It is to be understood that the disclosed and other solutions, examples, embodiments, modules and the functional operations described in this document can be implemented in digital electronic circuitry, or in computer software, firmware, or hardware, including the structures disclosed in this document and their structural equivalents, or in combinations of one or more of them. The disclosed and other embodiments can be implemented as one or more computer program products, i.e., one or more modules of computer program instructions encoded on a computer readable medium for execution by, or to control the operation of, data processing apparatus. The computer readable medium can be a machine-readable storage device, a machine-readable storage substrate, a memory device, a composition of matter effecting a machine-readable propagated signal, or a combination of one or more them. The term “data processing apparatus” encompasses all apparatus, devices, and machines for processing data, including by way of example a programmable processor, a computer, or multiple processors or computers. The apparatus can include, in addition to hardware, code that creates an execution environment for the computer program in question, e.g., code that constitutes processor firmware, a protocol stack, a database management system, an operating system, or a combination of one or more of them.

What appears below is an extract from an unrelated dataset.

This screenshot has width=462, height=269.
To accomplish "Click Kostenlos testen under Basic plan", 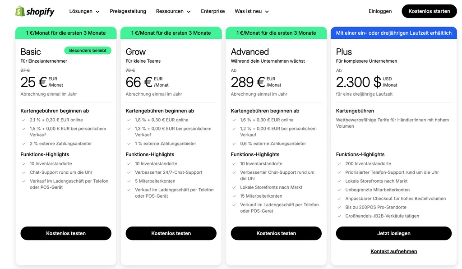I will 66,233.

A computer program (also known as a program, software, software application, script, or code) can be written in any form of programming language, including compiled or interpreted languages, and it can be deployed in any form, including as a stand-alone program or as a module, component, subroutine, or other unit suitable for use in a computing environment. A computer program does not necessarily correspond to a file in a file system. A program can be stored in a portion of a file that holds other programs or data (e.g., one or more scripts stored in a markup language document), in a single file dedicated to the program in question, or in multiple coordinated files (e.g., files that store one or more modules, sub programs, or portions of code). A computer program can be deployed to be executed on one computer or on multiple computers that are located at one site or distributed across multiple sites and interconnected by a communication network.

The processes and logic flows described in this document can be performed by one or more programmable processors executing one or more computer programs to perform functions by operating on input data and generating output. The processes and logic flows can also be performed by, and apparatus can also be implemented as, special purpose logic circuitry, e.g., a field programmable gate array, an application specific integrated circuit, or the like.

Processors suitable for the execution of a computer program include, by way of example, both general and special purpose microprocessors, and any one or more processors of any kind of digital computer. Generally, a processor will receive instructions and data from a read only memory or a random-access memory or both. The essential elements of a computer are a processor for performing instructions and one or more memory devices for storing instructions and data. Generally, a computer will also include, or be operatively coupled to receive data from or transfer data to, or both, one or more mass storage devices for storing data, e.g., magnetic, magneto optical disks, or optical disks. However, a computer need not have such devices. Computer readable media suitable for storing computer program instructions and data include all forms of non-volatile memory, media and memory devices, including by way of example semiconductor memory devices, e.g., erasable programmable read-only memory, electrically erasable programmable read-only memory, and flash memory devices; magnetic disks, e.g., internal hard disks or removable disks; magneto optical disks; and compact disc read-only memory and digital video disc read-only memory disks. The processor and the memory can be supplemented by, or incorporated in, special purpose logic circuitry.

It is to be understood that different features, variations and multiple different embodiments have been shown and described with various details. What has been described in this application at times in terms of specific embodiments is done for illustrative purposes only and without the intent to limit or suggest that what has been conceived is only one particular embodiment or specific embodiments. It is to be understood that this disclosure is not limited to any single specific embodiments or enumerated variations. Many modifications, variations and other embodiments will come to mind of those skilled in the art, and which are intended to be and are in fact covered by both this disclosure. It is indeed intended that the scope of this disclosure should be determined by a proper legal interpretation and construction of the disclosure, including equivalents, as understood by those of skill in the art relying upon the complete disclosure present at the time of filing.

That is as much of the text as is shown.